→ **Data for the task**:
########################################
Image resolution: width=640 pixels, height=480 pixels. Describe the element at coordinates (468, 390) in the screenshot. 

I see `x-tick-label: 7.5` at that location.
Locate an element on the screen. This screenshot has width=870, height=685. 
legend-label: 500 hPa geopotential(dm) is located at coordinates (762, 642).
########################################
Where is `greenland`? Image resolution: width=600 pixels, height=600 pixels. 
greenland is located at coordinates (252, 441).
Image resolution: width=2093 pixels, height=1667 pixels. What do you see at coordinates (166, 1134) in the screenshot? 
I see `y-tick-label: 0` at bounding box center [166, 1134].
########################################
Rewrite the lines between the one containing "Image resolution: width=2093" and the one containing "center [166, 1134].", inclusive, as a two-column CSV with the header request,answer. Give one row per request, put its text and its answer each in a single quoted field, and replace line breaks with spaces.

request,answer
"Image resolution: width=2093 pixels, height=1667 pixels. What do you see at coordinates (166, 1134) in the screenshot?","I see `y-tick-label: 0` at bounding box center [166, 1134]."